Ainsi, LSN indique que « le canon 349 de l’actuel Code de droit canonique de 1983 stipule que seuls les cardinaux élisent un nouveau pape. Le canon dit : ‘’Les cardinaux de la Sainte Église romaine constituent un collège spécial qui pourvoit à l’élection du Pontife romain selon les normes du droit spécial.‘’ […] Dans son introduction à Universi Dominici Gregis, le pape Jean-Paul II note que ‘’c’est en effet un principe indiscutable que le Pontife romain a le droit de définir et d’adapter aux changements des temps la manière de désigner la personne appelée à assumer la succession pétrinienne dans le Siège romain.‘’ Mais il ajoute que l’organisme qui élit le Pape est le collège des cardinaux : ‘’… basé sur une pratique millénaire sanctionnée par des normes canoniques spécifiques et confirmée par une disposition explicite de l’actuel Code de Droit Canonique (Canon 349), cet organe est composé du Collège des Cardinaux de la Sainte Église Romaine… Confirmant donc la norme de l’actuel Code de Droit Canonique (cf. Canon 349), qui reflète la pratique millénaire de l’Église, j’affirme une fois de plus que le Collège des électeurs du Souverain Pontife est composé uniquement des Cardinaux de la Sainte Église Romaine.‘’ ».

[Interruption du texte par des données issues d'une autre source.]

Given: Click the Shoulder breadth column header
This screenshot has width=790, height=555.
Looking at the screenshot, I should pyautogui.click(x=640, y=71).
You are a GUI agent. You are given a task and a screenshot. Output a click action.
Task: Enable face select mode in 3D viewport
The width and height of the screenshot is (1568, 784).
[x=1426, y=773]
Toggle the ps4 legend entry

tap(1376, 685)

Pour acter cette potentielle réforme, il faudrait réviser le nouveau code de Droit canonique, une révision étonnement déjà demandée par l’actuel Synode sur la synodalité
Le canoniste Gerald Murray, interrogé par LSN, commente que « si les réformes annoncées pour les électeurs laïcs étaient demandées, la version actuelle du droit canonique ne suffirait pas. ‘’Si les laïcs et les religieux consacrés étaient admis au Collège des Cardinaux, il faudrait alors réécrire le Livre II, Chapitre III du Code de Droit Canonique pour préciser les différentes dispositions canoniques qui, par nature, ne peuvent s’appliquer qu’aux cardinaux qui sont dans les Ordres sacrés, et de déterminer quelles autres dispositions s’appliquent à la fois aux cardinaux ordonnés et aux cardinaux non-ordonnés religieux laïcs hommes et femmes, et religieux consacrés‘’ ».

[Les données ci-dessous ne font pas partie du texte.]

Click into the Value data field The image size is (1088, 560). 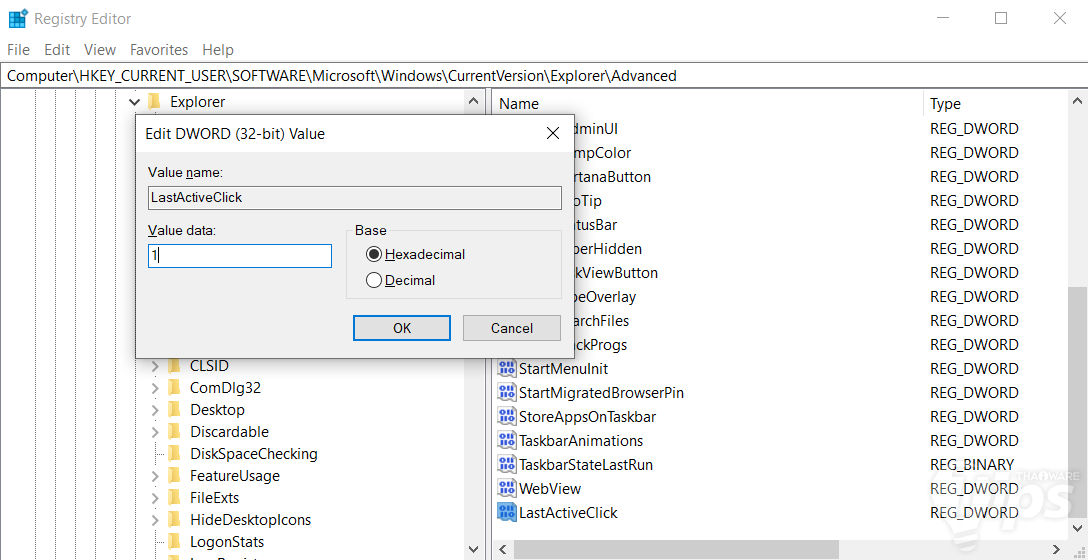[240, 256]
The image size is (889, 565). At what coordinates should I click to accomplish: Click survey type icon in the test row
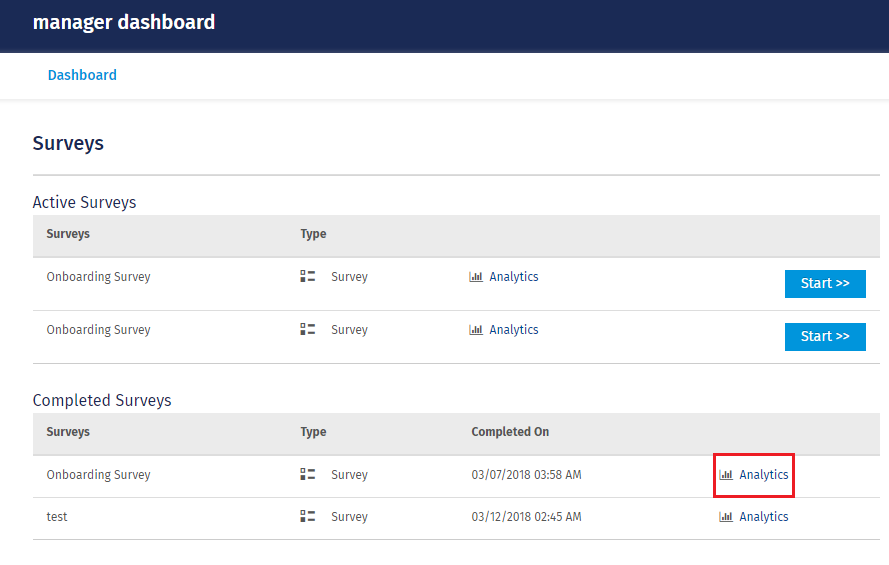[x=308, y=517]
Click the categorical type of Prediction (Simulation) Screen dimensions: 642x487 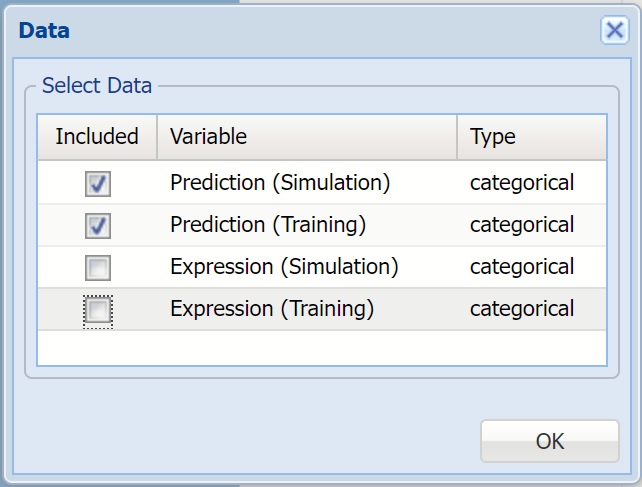[522, 183]
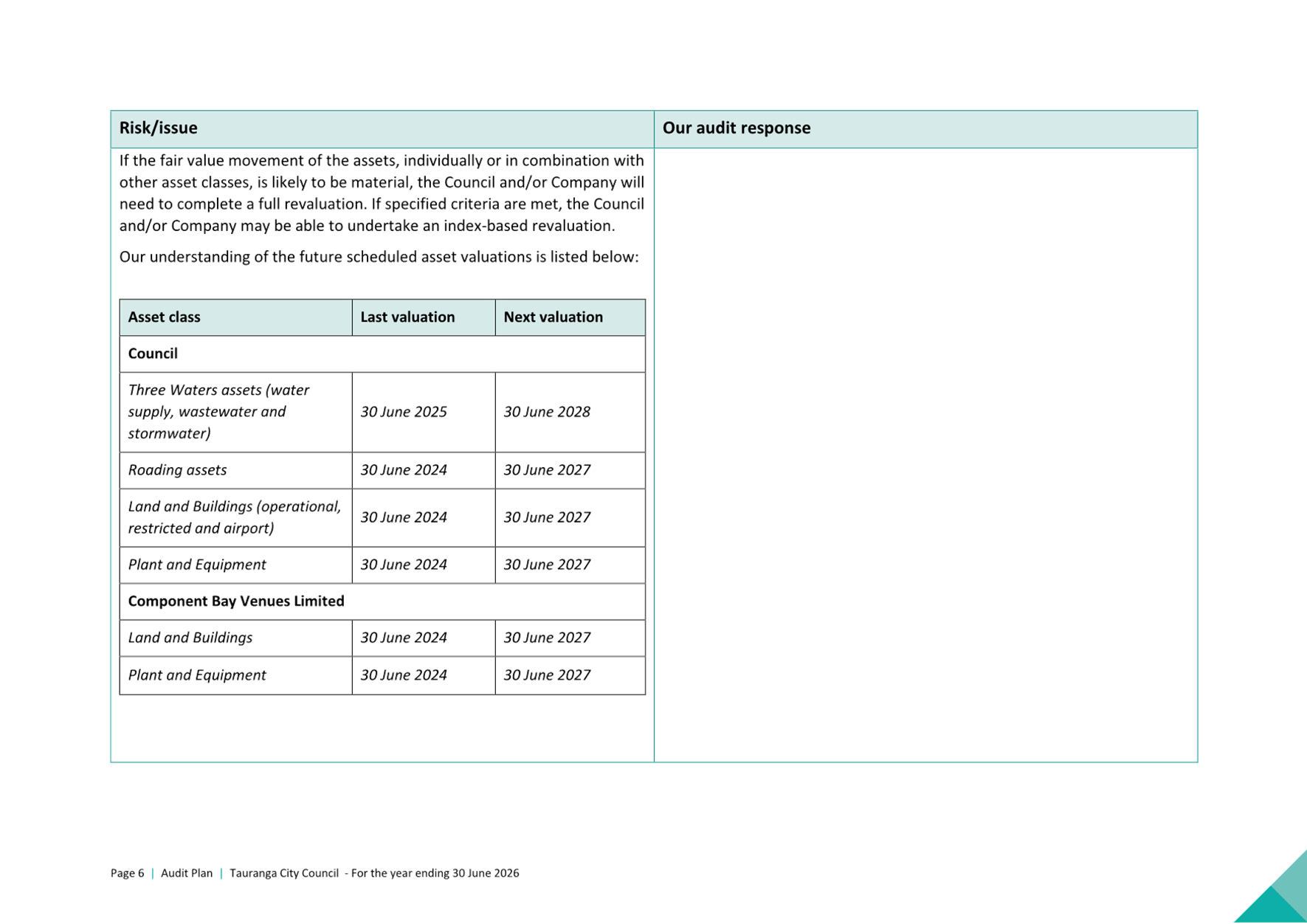This screenshot has width=1307, height=924.
Task: Select the 30 June 2028 next valuation date
Action: 547,412
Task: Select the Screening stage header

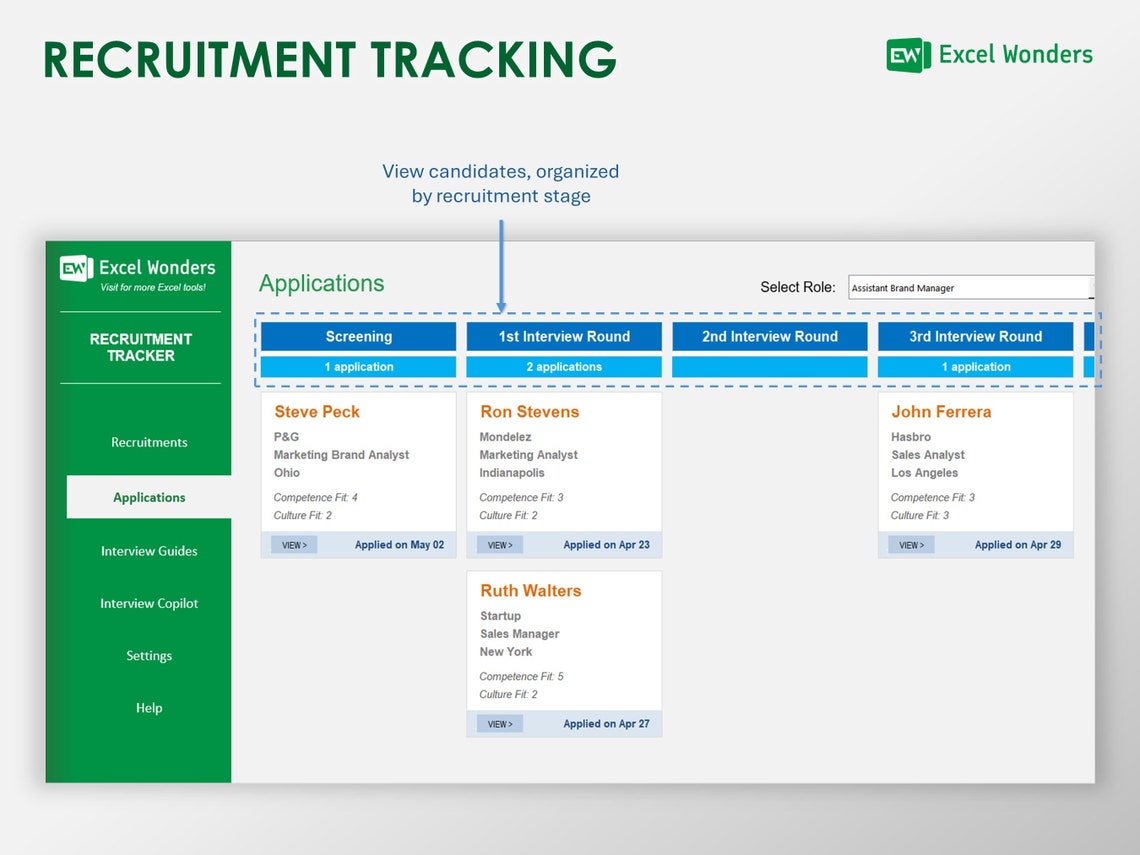Action: pos(358,336)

Une révision du nouveau code de Droit canonique qui ne devrait pas particulièrement effrayer la Rome bergoglienne, déjà portée à cultiver l’inclusivité contemporaine :
« le rapport de synthèse du Synode sur la synodalité d’octobre 2023, rappelle LSN, a déjà appelé à une modification du droit canonique. […] le document exprime un appel ‘’urgent‘’ à la modification du droit canonique afin de permettre davantage de rôles de gouvernance féminins. ‘’Le Saint-Père a considérablement augmenté le nombre de femmes occupant des postes de responsabilité au sein de la Curie romaine. La même chose devrait se produire à d’autres niveaux de la vie de l’Église. Le droit canonique devrait être adapté en conséquence‘’, lit-on dans le texte, dans un passage passé 319-327. »
Alors, quoi de neuf dans l’Eglise conciliaire ? Rien de plus que la continuation de la révolution débutée au moment du Concile Vatican II qui, aujourd’hui, en Notre Temps post-moderne, s’écrit en arc-en-ciel.